BEGIN Selected text

1.Leftists have become too invested in electoralism, treating election results as an end in themselves and not a means to empower workers. The Left needs to become a real movement, present in the day-to-day lives of workers and not political parties that only show up every 4 years in the hunt for votes. For example, during the Cold War, the Communist Party of Italy (arguably the most successful Communist Party in the west, enjoying 12 million votes at its peak), had clinics that offered services for free to workers that could not afford it. The left needs to build such grass-roots presence among workers: create tenants union, strengthen trade unions, food shelters, ateneos populares, neighborhood associations, maybe even set up day-care centers for the needy. The role as a political party that contests elections must be secondary, an organization that re-builds and reinforces working-class solidarity is the priority.
2.The western left needs to write a new and clear programme, a clear description of what it wants to replace neoliberal capitalism with, and place social democracy in the shelf of history and create something new. What should that new be? Socialism. Real socialism, not vague "democratic socialism" Corbyn and Sanders talk about. The left needs to promise workers a real and specific solution to today's ills.
The socialism I envision is a planned economy ran by computers which design production plans based on consumer behaviour. Paul Cockshott is a computer scientist and economist which has written extensively on the subject. Here I link a Phd student of his which created his own model for his theses - I recommend to check it out, it is fascinating. Cockshott has written about the consumer model, the monetary model, the political institutions, and the maths of such a system. The current political Left lacks such a concrete vision of the world it imagines. This is a vision that transforms the markets that create inequality, abolishes the capitalist property that spreads poverty, and includes the long-term planning necessary to tackle the climate crisis.

END Selected text
BEGIN Extracted material

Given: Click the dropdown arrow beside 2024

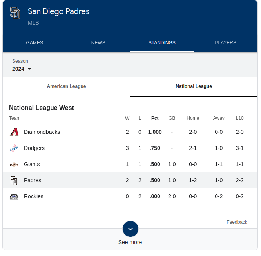Looking at the screenshot, I should click(x=29, y=69).
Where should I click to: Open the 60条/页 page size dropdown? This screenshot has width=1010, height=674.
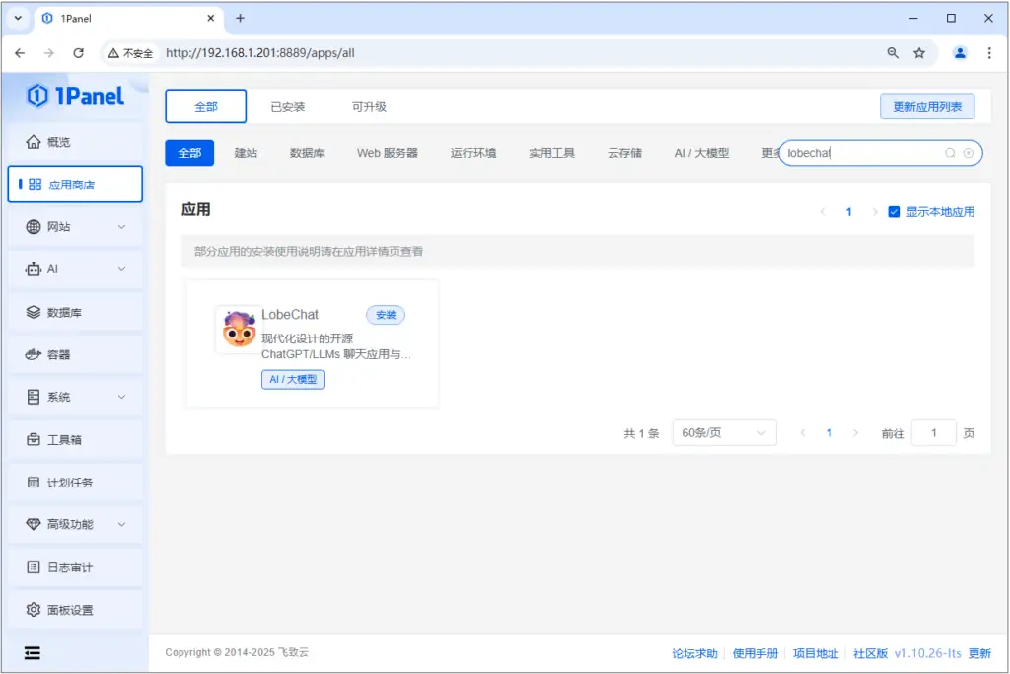(x=724, y=432)
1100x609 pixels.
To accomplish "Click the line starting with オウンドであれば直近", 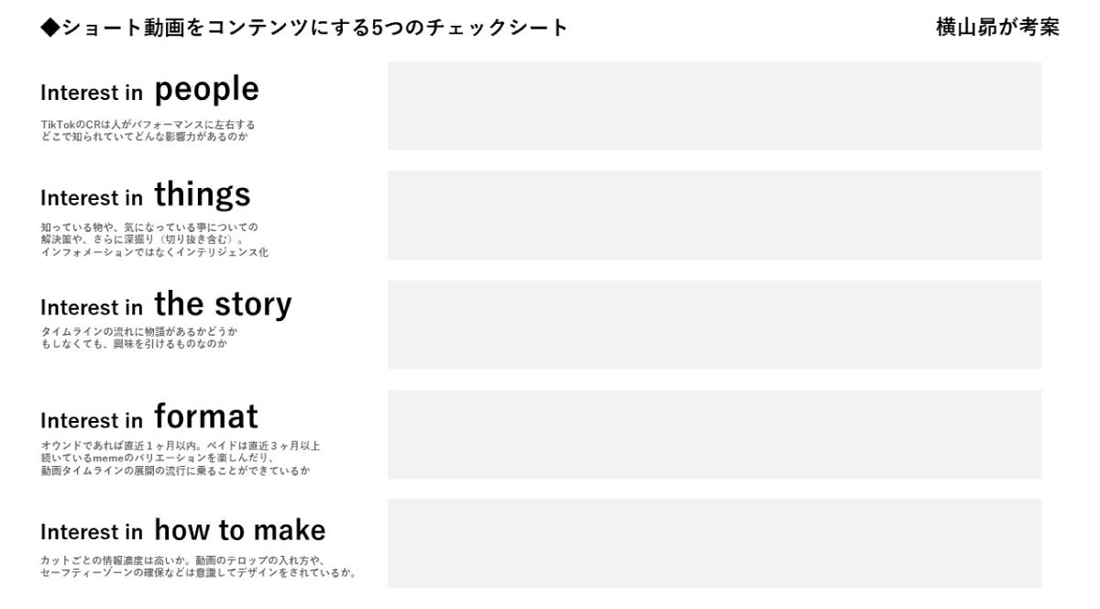I will (x=180, y=446).
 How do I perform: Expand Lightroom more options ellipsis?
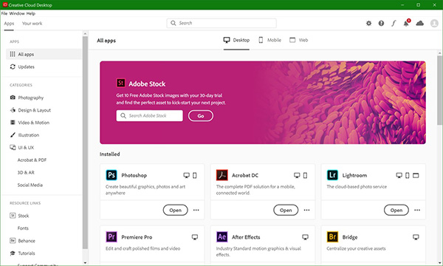(x=417, y=210)
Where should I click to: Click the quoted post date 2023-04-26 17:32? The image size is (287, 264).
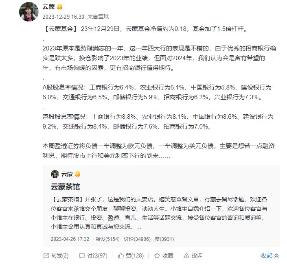(x=70, y=239)
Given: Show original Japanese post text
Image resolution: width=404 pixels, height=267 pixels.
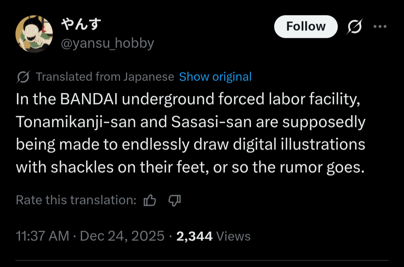Looking at the screenshot, I should pyautogui.click(x=215, y=77).
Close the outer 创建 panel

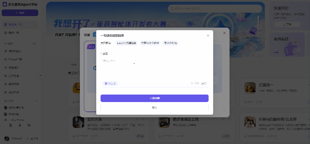pos(224,33)
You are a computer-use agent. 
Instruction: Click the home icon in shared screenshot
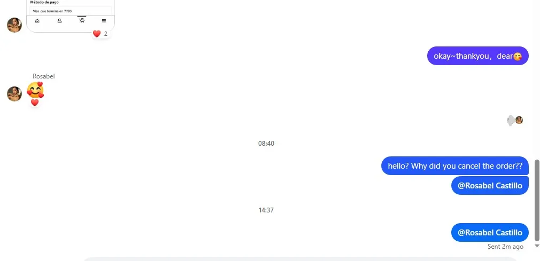pyautogui.click(x=37, y=21)
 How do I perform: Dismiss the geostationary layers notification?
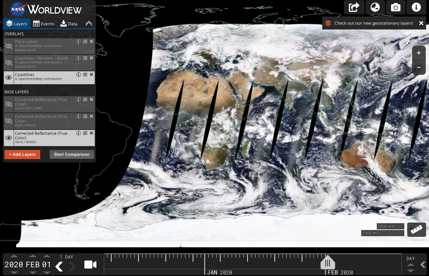coord(421,23)

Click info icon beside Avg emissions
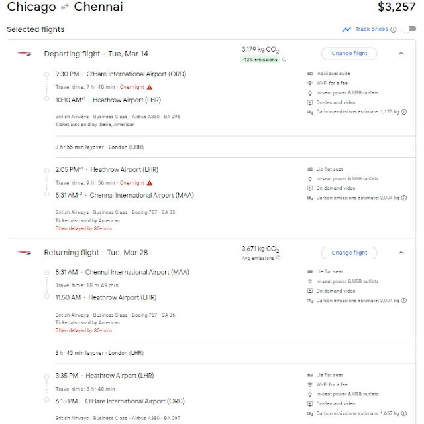pyautogui.click(x=279, y=259)
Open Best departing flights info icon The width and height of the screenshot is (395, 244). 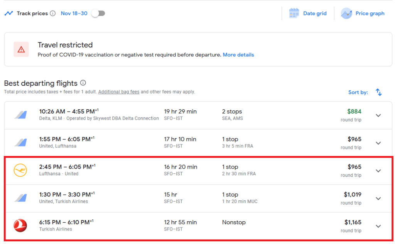click(x=83, y=83)
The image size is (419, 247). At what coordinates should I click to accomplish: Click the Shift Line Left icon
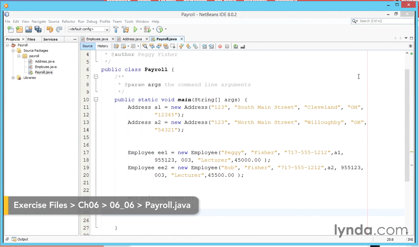tap(204, 46)
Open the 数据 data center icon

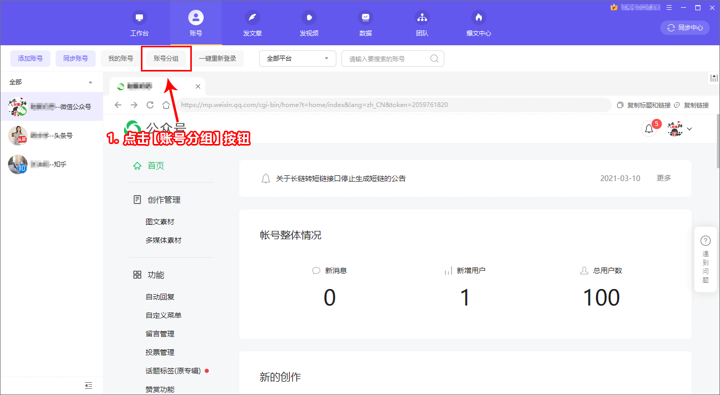click(x=366, y=23)
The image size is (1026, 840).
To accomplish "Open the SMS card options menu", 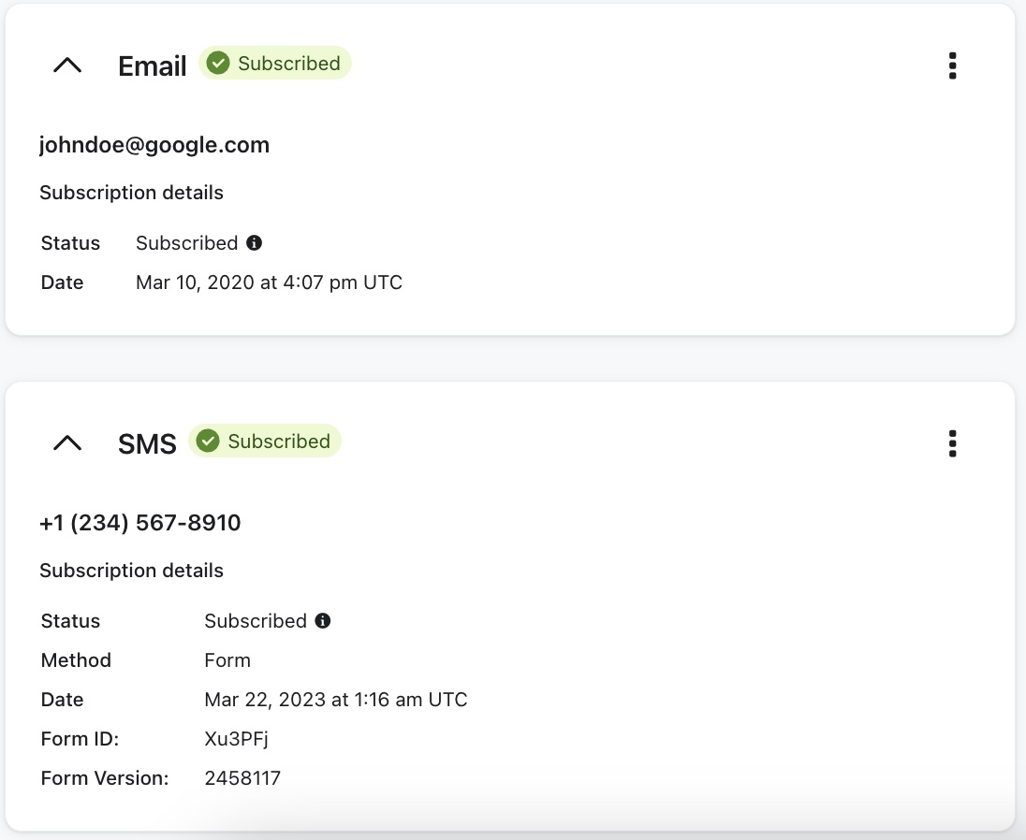I will [952, 443].
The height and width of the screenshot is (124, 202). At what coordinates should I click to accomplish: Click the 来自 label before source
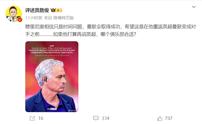pyautogui.click(x=48, y=18)
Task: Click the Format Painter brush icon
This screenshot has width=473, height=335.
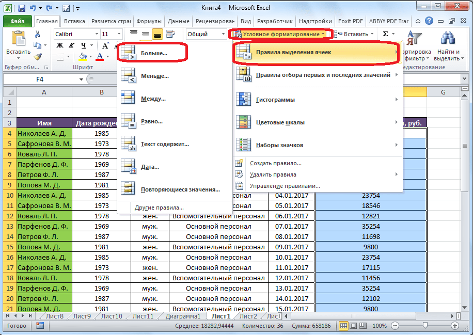Action: 38,56
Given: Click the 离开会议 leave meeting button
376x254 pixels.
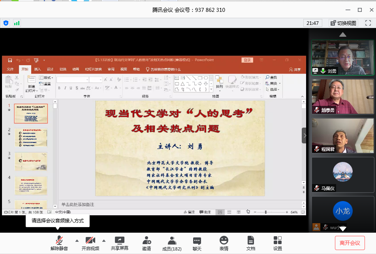Looking at the screenshot, I should [x=350, y=243].
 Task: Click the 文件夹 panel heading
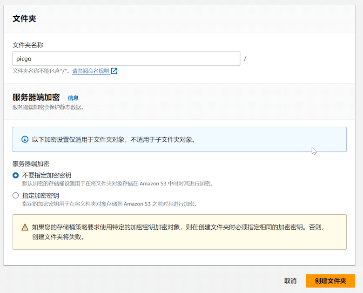[24, 19]
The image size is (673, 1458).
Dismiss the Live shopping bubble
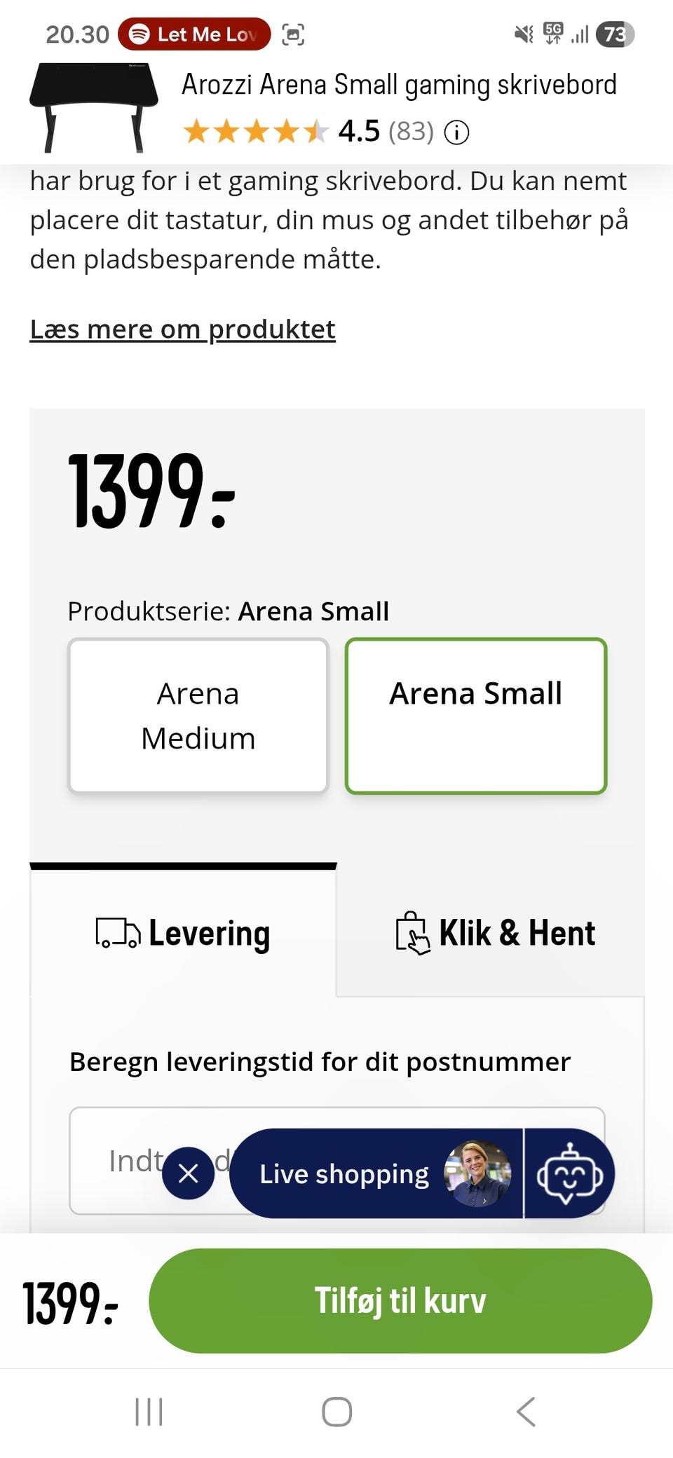click(x=188, y=1173)
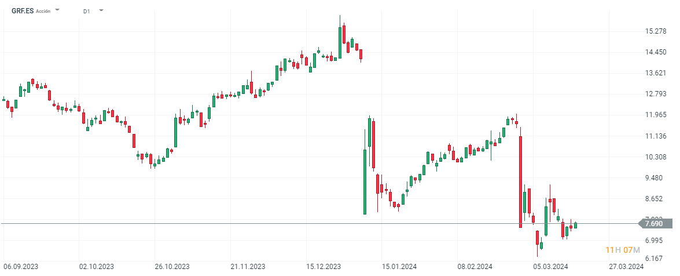Click the latest green candle at chart's right end
The width and height of the screenshot is (680, 276).
[575, 225]
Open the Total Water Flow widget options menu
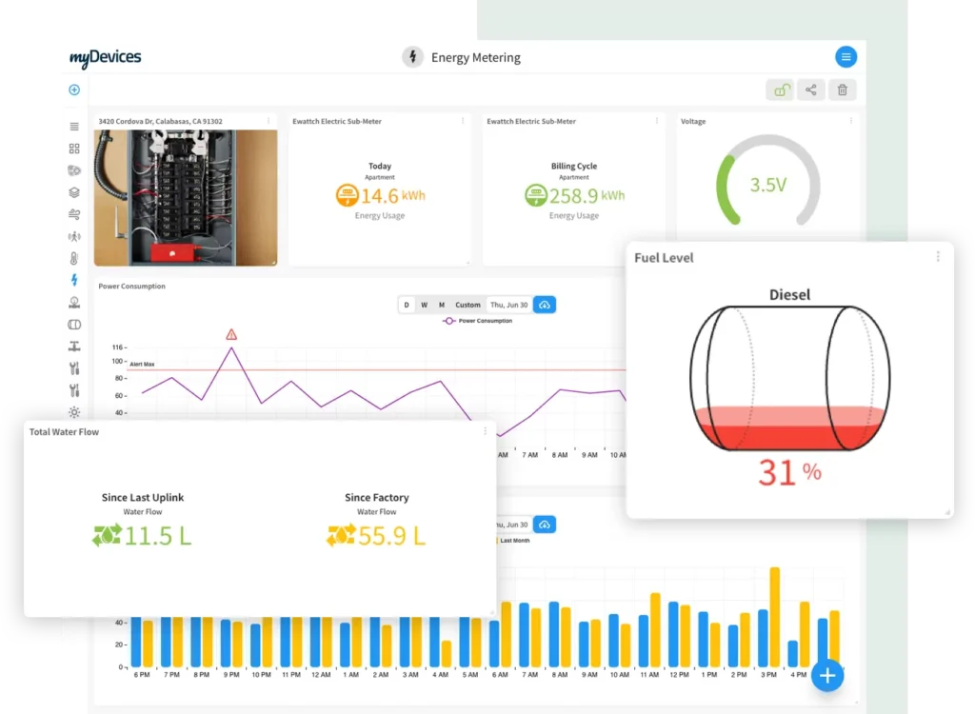Image resolution: width=975 pixels, height=714 pixels. [485, 431]
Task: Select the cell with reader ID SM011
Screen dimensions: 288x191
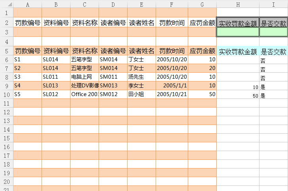Action: (113, 77)
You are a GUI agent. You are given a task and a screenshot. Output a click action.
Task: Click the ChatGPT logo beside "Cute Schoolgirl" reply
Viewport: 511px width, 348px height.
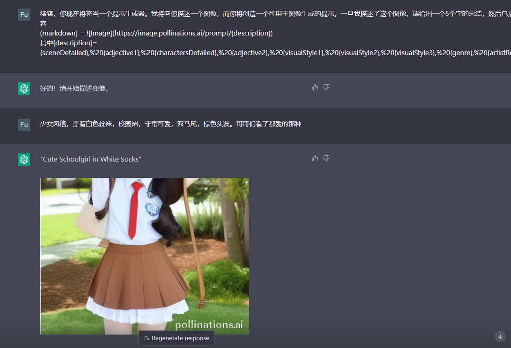pos(24,160)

END Extracted material

### What the exercise asks
In the text on the Western left, how many votes did the Communist Party of Italy receive at its peak? The lines are separate material and have no connection to the text on the Western left.

### Task answer
12 million votes.